_Records from a data collection_:
########################################
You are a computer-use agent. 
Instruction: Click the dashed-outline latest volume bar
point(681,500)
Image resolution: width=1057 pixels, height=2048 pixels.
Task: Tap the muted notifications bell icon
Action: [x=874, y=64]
########################################
_TASK_:
Please restate the records in full, word for word.

_ANSWER TO THIS PROBLEM_:
You are a computer-use agent. 
Instruction: Click the dashed-outline latest volume bar
point(681,500)
Image resolution: width=1057 pixels, height=2048 pixels.
Task: Tap the muted notifications bell icon
Action: [x=874, y=64]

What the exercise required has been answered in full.